The UEFA Champions League is promoting its brand profile in Asia and building a licensed merchandising business similar to that of the FIFA World Cup as a new revenue stream. ''Definitely, one of our strategies is to increase sub-licensees and the availability of Champions League products,'' said Robert Faulkner, head of media services for the Union of European Football Associations. ''But as our brand is very strong, we control very strictly the use of the logo, image, and the name of the Champions League.'' Faulkner outlined the strategy to Charoen Kittikanya of The Bangkok Post during a visit last week to Thailand, part of the first UEFA Champions League Trophy Tour of Japan, Indonesia, Hong Kong, Malaysia and Thailand that has been sponsored by Heineken.

UEFA currently has a certain number of sub-licensees that produce specific target products, such as Panini sticker albums, and Smoby, which makes table football games, DVDs and computer games. Discussions are now under way with Warner Bros to produce all the licensed merchandise products including cups, mascots and mini-balls. Warner Bros Consumer Products has a long-term strategic licensing agreement with UEFA and has been appointed the exclusive worldwide licensing representative for the UEFA Euro 2008 national club tournament, which will be held in Austria and Switzerland.

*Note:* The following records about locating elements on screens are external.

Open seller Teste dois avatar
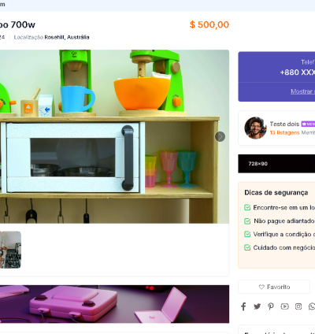315x334 pixels. coord(256,128)
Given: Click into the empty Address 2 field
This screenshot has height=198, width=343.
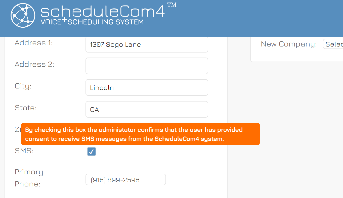Looking at the screenshot, I should click(x=147, y=66).
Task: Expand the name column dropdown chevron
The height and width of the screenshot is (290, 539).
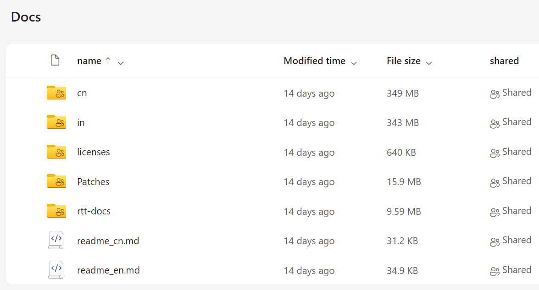Action: pyautogui.click(x=121, y=63)
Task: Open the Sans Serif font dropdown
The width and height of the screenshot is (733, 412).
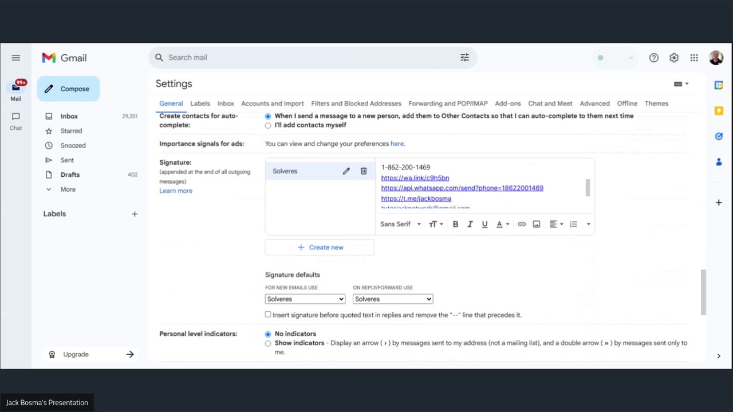Action: point(400,224)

However revenue from licensed merchandise remains relatively small for UEFA which earns most of its money from TV rights sales and sponsorship fees. The gross income for the UEFA Champions League for the current 2006-07 season is estimated at US$750 millionwith television and commercial contracts contributing US$743.3 million and new media US$6.7 million. Under its regulations, 75% of the total revenue from television and commercial contracts, up to maximum of US$530 million, will go to the competing clubs, while the remaining 25% covers organisation and administrative costs, as well as football development in Europe.

"By creating initiatives like the UEFA Champions League Trophy Tour, we are making the UEFA Champions League experience more accessible to local football fans and enabling them to share in the magic of Europe's best club competition," said Michele Centenaro, UEFA's head of club competitions, last month. "It is such an important trophy for the players - it symbolises the ultimate peak for all great footballers. They see the trophy as something sacred, as the holy grail. And that is exactly why we have brought it to Asia - to allow fans to come close to this ultimate football prize," added UEFA's marketing and media rights director Philippe Le Floc'h.